*** Opening of DATA FOR THE TASK ***

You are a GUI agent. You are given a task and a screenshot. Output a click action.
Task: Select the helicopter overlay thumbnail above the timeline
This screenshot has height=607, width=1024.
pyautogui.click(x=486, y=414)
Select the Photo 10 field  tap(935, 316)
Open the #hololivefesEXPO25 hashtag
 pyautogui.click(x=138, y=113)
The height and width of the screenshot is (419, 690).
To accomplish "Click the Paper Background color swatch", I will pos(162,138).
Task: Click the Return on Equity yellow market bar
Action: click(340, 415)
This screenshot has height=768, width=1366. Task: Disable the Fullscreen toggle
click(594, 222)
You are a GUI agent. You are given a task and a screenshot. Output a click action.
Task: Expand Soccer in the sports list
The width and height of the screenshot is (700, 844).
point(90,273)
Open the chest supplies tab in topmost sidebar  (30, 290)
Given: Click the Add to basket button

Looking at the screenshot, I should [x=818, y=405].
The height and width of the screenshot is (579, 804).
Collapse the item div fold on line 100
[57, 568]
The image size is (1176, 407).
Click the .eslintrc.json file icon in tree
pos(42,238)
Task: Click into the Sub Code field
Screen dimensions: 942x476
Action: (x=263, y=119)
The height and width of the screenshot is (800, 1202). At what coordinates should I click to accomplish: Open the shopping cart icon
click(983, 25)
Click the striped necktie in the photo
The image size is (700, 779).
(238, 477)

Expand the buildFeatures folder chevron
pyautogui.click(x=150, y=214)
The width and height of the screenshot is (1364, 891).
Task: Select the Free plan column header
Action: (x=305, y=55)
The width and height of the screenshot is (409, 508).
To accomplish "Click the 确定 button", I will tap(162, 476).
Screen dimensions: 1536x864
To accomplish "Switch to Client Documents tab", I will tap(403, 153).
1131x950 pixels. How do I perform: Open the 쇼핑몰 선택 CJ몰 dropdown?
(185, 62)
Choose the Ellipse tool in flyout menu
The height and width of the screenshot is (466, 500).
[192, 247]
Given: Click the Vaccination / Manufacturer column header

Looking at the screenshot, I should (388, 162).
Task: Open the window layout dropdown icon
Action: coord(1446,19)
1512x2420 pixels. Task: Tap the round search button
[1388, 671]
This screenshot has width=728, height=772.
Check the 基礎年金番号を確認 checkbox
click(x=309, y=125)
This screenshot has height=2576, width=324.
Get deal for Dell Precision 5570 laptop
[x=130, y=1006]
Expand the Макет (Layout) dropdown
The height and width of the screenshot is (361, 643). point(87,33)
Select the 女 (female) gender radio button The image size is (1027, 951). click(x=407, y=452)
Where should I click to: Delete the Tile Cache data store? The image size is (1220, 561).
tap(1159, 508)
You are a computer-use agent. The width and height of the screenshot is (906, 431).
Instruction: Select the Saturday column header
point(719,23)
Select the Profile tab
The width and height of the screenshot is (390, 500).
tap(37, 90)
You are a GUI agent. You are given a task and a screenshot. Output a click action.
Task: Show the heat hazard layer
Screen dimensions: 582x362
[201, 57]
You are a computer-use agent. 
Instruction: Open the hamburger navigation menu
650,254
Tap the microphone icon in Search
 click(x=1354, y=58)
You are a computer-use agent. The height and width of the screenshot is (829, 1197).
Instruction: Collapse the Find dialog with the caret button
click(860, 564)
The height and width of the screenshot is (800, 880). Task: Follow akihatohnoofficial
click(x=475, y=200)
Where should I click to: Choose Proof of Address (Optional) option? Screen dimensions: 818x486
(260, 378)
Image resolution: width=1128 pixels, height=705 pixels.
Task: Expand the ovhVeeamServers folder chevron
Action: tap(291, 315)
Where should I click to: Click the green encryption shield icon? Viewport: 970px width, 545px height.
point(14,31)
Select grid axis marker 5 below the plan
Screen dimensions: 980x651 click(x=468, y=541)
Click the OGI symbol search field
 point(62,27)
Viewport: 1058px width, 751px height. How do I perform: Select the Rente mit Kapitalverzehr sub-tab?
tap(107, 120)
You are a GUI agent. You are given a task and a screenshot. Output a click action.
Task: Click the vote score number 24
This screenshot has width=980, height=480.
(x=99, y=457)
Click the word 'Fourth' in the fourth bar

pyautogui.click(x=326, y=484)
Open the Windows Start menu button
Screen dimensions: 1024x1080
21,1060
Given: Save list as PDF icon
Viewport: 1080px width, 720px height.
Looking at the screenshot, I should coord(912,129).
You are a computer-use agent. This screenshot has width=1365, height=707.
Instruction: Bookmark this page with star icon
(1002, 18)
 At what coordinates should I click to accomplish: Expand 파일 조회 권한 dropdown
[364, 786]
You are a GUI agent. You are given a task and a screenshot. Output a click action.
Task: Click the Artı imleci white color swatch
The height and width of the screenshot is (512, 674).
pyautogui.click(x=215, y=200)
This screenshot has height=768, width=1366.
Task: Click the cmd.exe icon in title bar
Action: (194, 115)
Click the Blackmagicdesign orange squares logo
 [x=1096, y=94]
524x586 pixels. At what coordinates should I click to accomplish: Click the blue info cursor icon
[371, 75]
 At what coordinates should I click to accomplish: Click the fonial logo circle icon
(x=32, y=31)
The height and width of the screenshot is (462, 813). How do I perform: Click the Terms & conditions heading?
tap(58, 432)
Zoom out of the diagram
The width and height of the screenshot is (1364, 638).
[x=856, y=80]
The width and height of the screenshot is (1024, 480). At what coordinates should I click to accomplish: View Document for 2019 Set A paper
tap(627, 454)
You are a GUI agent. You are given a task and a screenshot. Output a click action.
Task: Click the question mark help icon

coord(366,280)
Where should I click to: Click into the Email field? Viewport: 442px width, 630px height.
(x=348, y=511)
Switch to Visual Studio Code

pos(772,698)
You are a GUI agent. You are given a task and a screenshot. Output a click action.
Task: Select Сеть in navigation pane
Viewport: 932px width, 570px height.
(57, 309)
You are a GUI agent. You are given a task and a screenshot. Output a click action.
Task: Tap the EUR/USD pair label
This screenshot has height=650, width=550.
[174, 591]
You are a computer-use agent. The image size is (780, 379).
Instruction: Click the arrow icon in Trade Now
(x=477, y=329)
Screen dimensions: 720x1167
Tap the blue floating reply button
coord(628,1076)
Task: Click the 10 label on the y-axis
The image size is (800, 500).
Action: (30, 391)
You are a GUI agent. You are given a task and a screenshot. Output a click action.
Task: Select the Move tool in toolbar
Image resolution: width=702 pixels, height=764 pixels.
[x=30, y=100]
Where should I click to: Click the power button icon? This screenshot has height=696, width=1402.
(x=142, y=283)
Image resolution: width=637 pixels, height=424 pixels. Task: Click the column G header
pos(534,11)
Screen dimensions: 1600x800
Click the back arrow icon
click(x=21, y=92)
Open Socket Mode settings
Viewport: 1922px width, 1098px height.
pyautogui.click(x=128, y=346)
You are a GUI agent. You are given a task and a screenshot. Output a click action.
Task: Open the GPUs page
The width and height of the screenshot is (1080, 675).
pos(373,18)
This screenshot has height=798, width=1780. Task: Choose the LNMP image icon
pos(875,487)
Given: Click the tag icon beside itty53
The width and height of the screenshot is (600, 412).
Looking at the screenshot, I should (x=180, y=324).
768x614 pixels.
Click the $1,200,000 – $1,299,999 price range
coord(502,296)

*** Close of DATA FOR THE TASK ***

*YOUR OBJECTIVE:* Return the data above in full. Keep every line exactly as it is.

*SOLUTION:*
You are a GUI agent. You are given a task and a screenshot. Output a click action.
Task: Select the helicopter overlay thumbnail above the timeline
This screenshot has height=607, width=1024.
pyautogui.click(x=486, y=414)
Select the Photo 10 field  tap(935, 316)
Open the #hololivefesEXPO25 hashtag
 pyautogui.click(x=138, y=113)
The height and width of the screenshot is (419, 690).
To accomplish "Click the Paper Background color swatch", I will pos(162,138).
Task: Click the Return on Equity yellow market bar
Action: click(340, 415)
This screenshot has height=768, width=1366. Task: Disable the Fullscreen toggle
click(594, 222)
You are a GUI agent. You are given a task and a screenshot. Output a click action.
Task: Expand Soccer in the sports list
The width and height of the screenshot is (700, 844).
point(90,273)
Open the chest supplies tab in topmost sidebar  (30, 290)
Given: Click the Add to basket button

Looking at the screenshot, I should [x=818, y=405].
The height and width of the screenshot is (579, 804).
Collapse the item div fold on line 100
[57, 568]
The image size is (1176, 407).
Click the .eslintrc.json file icon in tree
pos(42,238)
Task: Click into the Sub Code field
Screen dimensions: 942x476
Action: (x=263, y=119)
The height and width of the screenshot is (800, 1202). At what coordinates should I click to accomplish: Open the shopping cart icon
click(983, 25)
Click the striped necktie in the photo
The image size is (700, 779).
(238, 477)

Expand the buildFeatures folder chevron
pyautogui.click(x=150, y=214)
The width and height of the screenshot is (1364, 891).
Task: Select the Free plan column header
Action: (x=305, y=55)
The width and height of the screenshot is (409, 508).
To accomplish "Click the 确定 button", I will tap(162, 476).
Screen dimensions: 1536x864
To accomplish "Switch to Client Documents tab", I will tap(403, 153).
1131x950 pixels. How do I perform: Open the 쇼핑몰 선택 CJ몰 dropdown?
(185, 62)
Choose the Ellipse tool in flyout menu
The height and width of the screenshot is (466, 500).
[192, 247]
Given: Click the Vaccination / Manufacturer column header

Looking at the screenshot, I should (388, 162).
Task: Open the window layout dropdown icon
Action: coord(1446,19)
1512x2420 pixels. Task: Tap the round search button
[1388, 671]
This screenshot has width=728, height=772.
Check the 基礎年金番号を確認 checkbox
click(x=309, y=125)
This screenshot has height=2576, width=324.
Get deal for Dell Precision 5570 laptop
[x=130, y=1006]
Expand the Макет (Layout) dropdown
The height and width of the screenshot is (361, 643). point(87,33)
Select the 女 (female) gender radio button The image size is (1027, 951). click(x=407, y=452)
Where should I click to: Delete the Tile Cache data store? The image size is (1220, 561).
tap(1159, 508)
You are a computer-use agent. The width and height of the screenshot is (906, 431).
Instruction: Select the Saturday column header
point(719,23)
Select the Profile tab
The width and height of the screenshot is (390, 500).
tap(37, 90)
You are a GUI agent. You are given a task and a screenshot. Output a click action.
Task: Show the heat hazard layer
Screen dimensions: 582x362
[201, 57]
You are a computer-use agent. 
Instruction: Open the hamburger navigation menu
650,254
Tap the microphone icon in Search
 click(x=1354, y=58)
You are a computer-use agent. The height and width of the screenshot is (829, 1197).
Instruction: Collapse the Find dialog with the caret button
click(860, 564)
The height and width of the screenshot is (800, 880). Task: Follow akihatohnoofficial
click(x=475, y=200)
Where should I click to: Choose Proof of Address (Optional) option? Screen dimensions: 818x486
(260, 378)
Image resolution: width=1128 pixels, height=705 pixels.
Task: Expand the ovhVeeamServers folder chevron
Action: tap(291, 315)
Where should I click to: Click the green encryption shield icon? Viewport: 970px width, 545px height.
point(14,31)
Select grid axis marker 5 below the plan
Screen dimensions: 980x651 click(x=468, y=541)
Click the OGI symbol search field
 point(62,27)
Viewport: 1058px width, 751px height. How do I perform: Select the Rente mit Kapitalverzehr sub-tab?
tap(107, 120)
You are a GUI agent. You are given a task and a screenshot. Output a click action.
Task: Click the vote score number 24
This screenshot has width=980, height=480.
(x=99, y=457)
Click the word 'Fourth' in the fourth bar

pyautogui.click(x=326, y=484)
Open the Windows Start menu button
Screen dimensions: 1024x1080
21,1060
Given: Save list as PDF icon
Viewport: 1080px width, 720px height.
Looking at the screenshot, I should coord(912,129).
You are a computer-use agent. This screenshot has width=1365, height=707.
Instruction: Bookmark this page with star icon
(1002, 18)
 At what coordinates should I click to accomplish: Expand 파일 조회 권한 dropdown
[364, 786]
You are a GUI agent. You are given a task and a screenshot. Output a click action.
Task: Click the Artı imleci white color swatch
The height and width of the screenshot is (512, 674).
pyautogui.click(x=215, y=200)
This screenshot has height=768, width=1366.
Task: Click the cmd.exe icon in title bar
Action: (194, 115)
Click the Blackmagicdesign orange squares logo
 [x=1096, y=94]
524x586 pixels. At what coordinates should I click to accomplish: Click the blue info cursor icon
[371, 75]
 At what coordinates should I click to accomplish: Click the fonial logo circle icon
(x=32, y=31)
The height and width of the screenshot is (462, 813). How do I perform: Click the Terms & conditions heading?
tap(58, 432)
Zoom out of the diagram
The width and height of the screenshot is (1364, 638).
[x=856, y=80]
The width and height of the screenshot is (1024, 480). At what coordinates should I click to accomplish: View Document for 2019 Set A paper
tap(627, 454)
You are a GUI agent. You are given a task and a screenshot. Output a click action.
Task: Click the question mark help icon

coord(366,280)
Where should I click to: Click into the Email field? Viewport: 442px width, 630px height.
(x=348, y=511)
Switch to Visual Studio Code

pos(772,698)
You are a GUI agent. You are given a task and a screenshot. Output a click action.
Task: Select Сеть in navigation pane
Viewport: 932px width, 570px height.
(57, 309)
You are a GUI agent. You are given a task and a screenshot. Output a click action.
Task: Tap the EUR/USD pair label
This screenshot has height=650, width=550.
[174, 591]
You are a computer-use agent. The image size is (780, 379).
Instruction: Click the arrow icon in Trade Now
(x=477, y=329)
Screen dimensions: 720x1167
Tap the blue floating reply button
coord(628,1076)
Task: Click the 10 label on the y-axis
The image size is (800, 500).
Action: (30, 391)
You are a GUI agent. You are given a task and a screenshot. Output a click action.
Task: Select the Move tool in toolbar
Image resolution: width=702 pixels, height=764 pixels.
[x=30, y=100]
Where should I click to: Click the power button icon? This screenshot has height=696, width=1402.
(x=142, y=283)
Image resolution: width=637 pixels, height=424 pixels. Task: Click the column G header
pos(534,11)
Screen dimensions: 1600x800
Click the back arrow icon
click(x=21, y=92)
Open Socket Mode settings
Viewport: 1922px width, 1098px height.
pyautogui.click(x=128, y=346)
You are a GUI agent. You are given a task and a screenshot. Output a click action.
Task: Open the GPUs page
The width and height of the screenshot is (1080, 675).
pos(373,18)
This screenshot has height=798, width=1780. Task: Choose the LNMP image icon
pos(875,487)
Given: Click the tag icon beside itty53
The width and height of the screenshot is (600, 412).
Looking at the screenshot, I should (x=180, y=324).
768x614 pixels.
Click the $1,200,000 – $1,299,999 price range
coord(502,296)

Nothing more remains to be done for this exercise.